+++ Supplied data
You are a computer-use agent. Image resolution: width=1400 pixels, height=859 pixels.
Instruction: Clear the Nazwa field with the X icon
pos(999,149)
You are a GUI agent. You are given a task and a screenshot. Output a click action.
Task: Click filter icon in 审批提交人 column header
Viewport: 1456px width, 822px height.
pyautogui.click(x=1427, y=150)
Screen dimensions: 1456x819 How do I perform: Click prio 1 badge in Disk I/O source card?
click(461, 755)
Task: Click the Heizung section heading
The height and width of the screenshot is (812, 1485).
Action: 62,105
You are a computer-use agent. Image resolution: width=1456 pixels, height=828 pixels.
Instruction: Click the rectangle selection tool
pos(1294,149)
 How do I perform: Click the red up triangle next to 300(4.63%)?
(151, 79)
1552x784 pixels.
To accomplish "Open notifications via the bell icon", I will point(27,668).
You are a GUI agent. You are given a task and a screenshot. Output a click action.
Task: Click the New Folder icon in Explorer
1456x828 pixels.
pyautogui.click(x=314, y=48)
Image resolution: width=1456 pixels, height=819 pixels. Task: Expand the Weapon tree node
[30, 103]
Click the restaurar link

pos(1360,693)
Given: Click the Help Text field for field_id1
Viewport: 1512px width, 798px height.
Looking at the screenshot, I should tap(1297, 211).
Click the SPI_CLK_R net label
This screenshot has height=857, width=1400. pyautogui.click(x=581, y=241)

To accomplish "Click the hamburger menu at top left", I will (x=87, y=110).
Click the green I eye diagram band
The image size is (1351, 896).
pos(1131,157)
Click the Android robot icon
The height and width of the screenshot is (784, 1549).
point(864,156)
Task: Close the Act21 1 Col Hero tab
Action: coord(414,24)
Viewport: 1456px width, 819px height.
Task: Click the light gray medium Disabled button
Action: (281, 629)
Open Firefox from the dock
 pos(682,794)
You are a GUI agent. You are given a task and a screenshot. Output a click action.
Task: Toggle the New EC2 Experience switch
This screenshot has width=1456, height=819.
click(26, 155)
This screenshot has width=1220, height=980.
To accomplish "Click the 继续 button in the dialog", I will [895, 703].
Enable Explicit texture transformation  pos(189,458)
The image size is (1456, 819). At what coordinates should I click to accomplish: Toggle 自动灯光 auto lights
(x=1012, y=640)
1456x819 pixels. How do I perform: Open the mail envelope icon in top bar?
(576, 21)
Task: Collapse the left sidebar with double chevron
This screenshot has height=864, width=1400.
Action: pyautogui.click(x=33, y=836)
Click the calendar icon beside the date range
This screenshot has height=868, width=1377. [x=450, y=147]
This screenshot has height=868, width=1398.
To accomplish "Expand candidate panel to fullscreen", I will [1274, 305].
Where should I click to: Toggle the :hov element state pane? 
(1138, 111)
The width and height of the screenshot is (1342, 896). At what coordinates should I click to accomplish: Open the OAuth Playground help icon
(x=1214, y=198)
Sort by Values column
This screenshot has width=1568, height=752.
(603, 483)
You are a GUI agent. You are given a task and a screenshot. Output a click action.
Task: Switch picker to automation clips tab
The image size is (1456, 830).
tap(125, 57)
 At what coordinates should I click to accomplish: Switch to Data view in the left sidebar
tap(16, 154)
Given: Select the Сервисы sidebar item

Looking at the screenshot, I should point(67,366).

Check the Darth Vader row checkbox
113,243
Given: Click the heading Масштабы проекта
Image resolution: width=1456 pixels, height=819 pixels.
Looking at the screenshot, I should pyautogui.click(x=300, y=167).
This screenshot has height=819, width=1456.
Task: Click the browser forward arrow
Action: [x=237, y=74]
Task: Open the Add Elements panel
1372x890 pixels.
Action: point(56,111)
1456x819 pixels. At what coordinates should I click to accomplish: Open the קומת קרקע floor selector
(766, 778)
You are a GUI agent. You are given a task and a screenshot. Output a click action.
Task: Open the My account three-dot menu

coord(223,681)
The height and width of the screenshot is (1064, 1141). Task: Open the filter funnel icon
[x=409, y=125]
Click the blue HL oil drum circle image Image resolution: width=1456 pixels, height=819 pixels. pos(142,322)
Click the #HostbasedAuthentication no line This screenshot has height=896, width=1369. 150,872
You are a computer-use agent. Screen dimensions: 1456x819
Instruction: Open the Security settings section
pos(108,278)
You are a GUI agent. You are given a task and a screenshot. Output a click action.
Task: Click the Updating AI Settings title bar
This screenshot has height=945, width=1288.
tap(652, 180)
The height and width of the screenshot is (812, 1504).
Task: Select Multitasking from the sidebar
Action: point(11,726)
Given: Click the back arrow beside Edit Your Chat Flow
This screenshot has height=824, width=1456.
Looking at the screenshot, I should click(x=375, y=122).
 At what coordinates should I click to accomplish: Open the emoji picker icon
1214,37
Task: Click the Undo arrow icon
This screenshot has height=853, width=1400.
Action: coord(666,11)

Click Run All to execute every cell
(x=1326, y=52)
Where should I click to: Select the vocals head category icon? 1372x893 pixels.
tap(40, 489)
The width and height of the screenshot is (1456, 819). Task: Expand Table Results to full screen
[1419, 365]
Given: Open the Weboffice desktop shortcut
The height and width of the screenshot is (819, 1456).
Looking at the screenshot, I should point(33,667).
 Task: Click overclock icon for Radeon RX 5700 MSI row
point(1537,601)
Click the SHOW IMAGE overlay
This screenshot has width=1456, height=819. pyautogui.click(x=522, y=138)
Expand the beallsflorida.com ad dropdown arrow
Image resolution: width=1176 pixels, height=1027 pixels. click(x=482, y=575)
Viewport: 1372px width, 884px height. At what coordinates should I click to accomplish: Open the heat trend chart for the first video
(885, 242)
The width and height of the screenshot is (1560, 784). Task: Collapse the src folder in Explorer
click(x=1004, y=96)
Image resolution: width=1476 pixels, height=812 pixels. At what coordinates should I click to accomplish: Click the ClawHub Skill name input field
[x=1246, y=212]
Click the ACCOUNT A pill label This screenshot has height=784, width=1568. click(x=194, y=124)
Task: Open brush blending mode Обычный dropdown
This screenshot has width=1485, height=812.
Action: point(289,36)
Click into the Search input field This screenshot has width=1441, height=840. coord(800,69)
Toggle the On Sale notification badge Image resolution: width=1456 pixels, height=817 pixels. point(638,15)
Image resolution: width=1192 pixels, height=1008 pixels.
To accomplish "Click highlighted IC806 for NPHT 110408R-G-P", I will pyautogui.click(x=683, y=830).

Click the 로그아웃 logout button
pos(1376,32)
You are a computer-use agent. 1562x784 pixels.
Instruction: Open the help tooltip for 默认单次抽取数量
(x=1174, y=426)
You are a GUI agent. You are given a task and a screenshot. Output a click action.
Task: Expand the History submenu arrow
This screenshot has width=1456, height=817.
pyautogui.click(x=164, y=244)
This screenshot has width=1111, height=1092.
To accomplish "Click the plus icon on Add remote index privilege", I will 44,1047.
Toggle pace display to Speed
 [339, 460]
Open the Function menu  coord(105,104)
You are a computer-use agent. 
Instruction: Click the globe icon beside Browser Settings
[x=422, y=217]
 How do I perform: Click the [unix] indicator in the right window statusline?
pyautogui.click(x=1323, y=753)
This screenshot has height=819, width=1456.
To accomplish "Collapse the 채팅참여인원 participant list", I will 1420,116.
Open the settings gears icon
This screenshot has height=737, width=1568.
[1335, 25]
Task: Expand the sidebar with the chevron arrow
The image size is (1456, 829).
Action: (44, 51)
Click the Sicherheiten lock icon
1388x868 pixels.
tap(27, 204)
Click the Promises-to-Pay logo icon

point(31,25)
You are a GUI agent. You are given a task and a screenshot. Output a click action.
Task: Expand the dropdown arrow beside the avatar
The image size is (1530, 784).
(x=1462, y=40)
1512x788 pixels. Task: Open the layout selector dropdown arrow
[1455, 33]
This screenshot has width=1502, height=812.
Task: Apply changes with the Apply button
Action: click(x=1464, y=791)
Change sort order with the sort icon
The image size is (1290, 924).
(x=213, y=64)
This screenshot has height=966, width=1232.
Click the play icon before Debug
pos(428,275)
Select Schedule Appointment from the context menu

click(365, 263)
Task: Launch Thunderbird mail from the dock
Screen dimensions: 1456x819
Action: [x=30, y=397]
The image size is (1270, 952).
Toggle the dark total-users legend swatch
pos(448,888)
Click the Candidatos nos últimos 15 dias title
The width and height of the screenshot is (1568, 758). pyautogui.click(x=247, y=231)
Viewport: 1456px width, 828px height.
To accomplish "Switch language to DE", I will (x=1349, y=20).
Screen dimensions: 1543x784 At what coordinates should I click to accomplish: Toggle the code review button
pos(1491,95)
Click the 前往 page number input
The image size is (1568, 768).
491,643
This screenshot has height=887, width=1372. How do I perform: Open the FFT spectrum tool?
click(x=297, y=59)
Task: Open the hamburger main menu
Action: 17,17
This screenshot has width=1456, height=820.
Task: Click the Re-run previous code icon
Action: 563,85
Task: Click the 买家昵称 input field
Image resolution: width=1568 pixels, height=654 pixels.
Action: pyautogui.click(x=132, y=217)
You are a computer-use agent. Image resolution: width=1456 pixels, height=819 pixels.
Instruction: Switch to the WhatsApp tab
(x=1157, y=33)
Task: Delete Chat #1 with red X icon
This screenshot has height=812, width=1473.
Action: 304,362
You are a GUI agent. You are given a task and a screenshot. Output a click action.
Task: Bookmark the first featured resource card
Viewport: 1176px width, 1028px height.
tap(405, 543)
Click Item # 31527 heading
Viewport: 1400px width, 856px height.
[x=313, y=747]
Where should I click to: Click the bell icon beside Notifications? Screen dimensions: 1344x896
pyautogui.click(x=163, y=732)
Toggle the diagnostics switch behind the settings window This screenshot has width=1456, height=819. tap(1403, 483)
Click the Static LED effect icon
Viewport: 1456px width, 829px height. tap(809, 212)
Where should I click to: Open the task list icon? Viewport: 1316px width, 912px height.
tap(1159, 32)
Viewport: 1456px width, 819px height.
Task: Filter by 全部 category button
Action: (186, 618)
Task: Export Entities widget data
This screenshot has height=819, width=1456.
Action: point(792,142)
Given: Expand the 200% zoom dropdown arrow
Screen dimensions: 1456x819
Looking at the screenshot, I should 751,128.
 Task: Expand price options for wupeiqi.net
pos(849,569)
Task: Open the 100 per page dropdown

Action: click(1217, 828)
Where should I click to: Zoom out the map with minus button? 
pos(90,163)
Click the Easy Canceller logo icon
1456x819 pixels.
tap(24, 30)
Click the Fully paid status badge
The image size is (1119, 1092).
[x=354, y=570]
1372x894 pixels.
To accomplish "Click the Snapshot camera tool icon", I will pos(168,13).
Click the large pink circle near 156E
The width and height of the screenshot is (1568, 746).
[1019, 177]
++++++
__Task prompt__:
Among the entries above, how many lines contain the string "chevron"? Only the number should be given.

__Solution to the exercise__:
2